The United States Citizenship and Immigration Service (“USCIS”) announced that it has adopted a May 5, 2020 Administrative Appeals Office (“AAO”) decision Matter of F-M- Co., which concerns immigrant petitions in the EB-1 preference category for multinational executives or managers as formal policy. This policy will guide all future determinations by the USCIS of immigrant petitions filed for individuals of this preference category.
Specifically, the AAO decision confirms that a petitioner for an EB-1 multinational executive or manager must have a qualifying relationship with the beneficiary’s foreign employer at the time the petition is filed, and that the relationship must be maintained until the petition is adjudicated.

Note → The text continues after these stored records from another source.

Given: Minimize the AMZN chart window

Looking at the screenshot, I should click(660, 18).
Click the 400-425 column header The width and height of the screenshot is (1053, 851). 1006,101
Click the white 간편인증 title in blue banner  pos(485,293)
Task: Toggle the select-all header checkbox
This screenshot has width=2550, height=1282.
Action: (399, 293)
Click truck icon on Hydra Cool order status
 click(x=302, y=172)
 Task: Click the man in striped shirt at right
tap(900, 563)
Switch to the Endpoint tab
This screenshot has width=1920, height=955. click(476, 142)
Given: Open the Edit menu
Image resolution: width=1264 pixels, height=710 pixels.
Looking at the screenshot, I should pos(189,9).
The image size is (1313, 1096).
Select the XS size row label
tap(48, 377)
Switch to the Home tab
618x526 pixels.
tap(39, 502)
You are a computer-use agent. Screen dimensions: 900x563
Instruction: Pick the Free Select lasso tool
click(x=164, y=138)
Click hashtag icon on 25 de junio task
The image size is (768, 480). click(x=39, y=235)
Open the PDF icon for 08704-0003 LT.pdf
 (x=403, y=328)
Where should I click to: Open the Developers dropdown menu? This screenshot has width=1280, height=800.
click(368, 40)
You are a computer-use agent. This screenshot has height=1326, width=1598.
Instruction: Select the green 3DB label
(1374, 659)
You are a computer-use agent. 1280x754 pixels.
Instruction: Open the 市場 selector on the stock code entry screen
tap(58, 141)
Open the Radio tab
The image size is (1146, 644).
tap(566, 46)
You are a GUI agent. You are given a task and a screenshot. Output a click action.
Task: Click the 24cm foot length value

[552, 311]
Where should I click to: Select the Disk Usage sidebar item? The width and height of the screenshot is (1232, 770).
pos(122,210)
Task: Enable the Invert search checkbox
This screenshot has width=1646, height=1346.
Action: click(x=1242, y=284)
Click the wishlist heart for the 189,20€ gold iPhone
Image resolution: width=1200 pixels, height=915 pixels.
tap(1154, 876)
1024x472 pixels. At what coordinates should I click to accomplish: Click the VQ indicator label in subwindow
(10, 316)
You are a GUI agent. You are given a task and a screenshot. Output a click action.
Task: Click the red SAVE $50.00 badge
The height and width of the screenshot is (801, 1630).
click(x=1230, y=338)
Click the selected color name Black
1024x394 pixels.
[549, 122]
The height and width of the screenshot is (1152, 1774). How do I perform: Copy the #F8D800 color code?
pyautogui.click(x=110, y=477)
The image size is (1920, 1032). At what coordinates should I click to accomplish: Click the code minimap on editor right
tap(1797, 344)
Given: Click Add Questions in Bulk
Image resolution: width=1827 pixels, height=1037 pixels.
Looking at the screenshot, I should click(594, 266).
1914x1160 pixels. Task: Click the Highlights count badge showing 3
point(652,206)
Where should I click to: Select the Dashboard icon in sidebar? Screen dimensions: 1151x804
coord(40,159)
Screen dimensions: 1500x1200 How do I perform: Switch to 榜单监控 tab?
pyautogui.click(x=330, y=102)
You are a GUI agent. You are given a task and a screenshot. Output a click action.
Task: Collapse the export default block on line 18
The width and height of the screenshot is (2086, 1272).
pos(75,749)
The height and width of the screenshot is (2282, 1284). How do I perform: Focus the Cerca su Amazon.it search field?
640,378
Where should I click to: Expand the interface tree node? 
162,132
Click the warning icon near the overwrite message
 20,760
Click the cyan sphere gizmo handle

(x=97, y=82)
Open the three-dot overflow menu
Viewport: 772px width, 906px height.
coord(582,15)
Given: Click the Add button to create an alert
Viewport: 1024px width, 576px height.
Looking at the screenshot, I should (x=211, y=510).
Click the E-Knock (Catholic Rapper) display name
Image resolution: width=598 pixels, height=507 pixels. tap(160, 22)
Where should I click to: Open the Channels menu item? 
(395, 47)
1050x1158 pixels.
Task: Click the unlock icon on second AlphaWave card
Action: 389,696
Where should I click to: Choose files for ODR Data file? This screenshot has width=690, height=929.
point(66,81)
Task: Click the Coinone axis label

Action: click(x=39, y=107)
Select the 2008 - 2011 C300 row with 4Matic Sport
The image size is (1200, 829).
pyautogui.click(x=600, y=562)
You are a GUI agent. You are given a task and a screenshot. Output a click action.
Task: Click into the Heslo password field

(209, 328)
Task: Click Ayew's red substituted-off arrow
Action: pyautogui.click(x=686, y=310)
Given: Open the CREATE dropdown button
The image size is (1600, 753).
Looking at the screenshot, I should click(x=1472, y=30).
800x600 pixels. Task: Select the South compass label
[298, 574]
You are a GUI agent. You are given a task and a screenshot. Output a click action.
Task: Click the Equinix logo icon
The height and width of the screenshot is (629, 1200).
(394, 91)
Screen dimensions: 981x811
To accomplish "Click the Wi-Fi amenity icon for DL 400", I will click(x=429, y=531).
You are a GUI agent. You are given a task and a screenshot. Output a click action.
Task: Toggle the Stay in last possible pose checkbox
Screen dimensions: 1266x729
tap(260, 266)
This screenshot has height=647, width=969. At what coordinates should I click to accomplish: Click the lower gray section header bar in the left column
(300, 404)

A qualifying relationship between the foreign employer and the proposed U.S. employer may be established through a parent/subsidiary relationship, an affiliation via a shared corporate ownership structure, or through a foreign branch office relationship.
In a helpful and important nod towards the realities of business lifecycles and growth opportunities, the AAO also clarified that in the event the foreign employer undergoes corporate restructuring before the immigrant petition is filed, the qualifying relationship between the proposed U.S. employer and the foreign employer may still be established via a valid successor entity to the foreign employer. This is good news for businesses which may be more likely to undergo corporate restructuring due to the rapidly changing economic conditions wrought by the current pandemic. Generally, the USCIS will examine such factors as to what extent the successor entity retains the rights, duties and obligations of the prior entity when determining whether a valid successor relationship for the purposes of an EB-1 multinational executive or manager immigrant petition exists.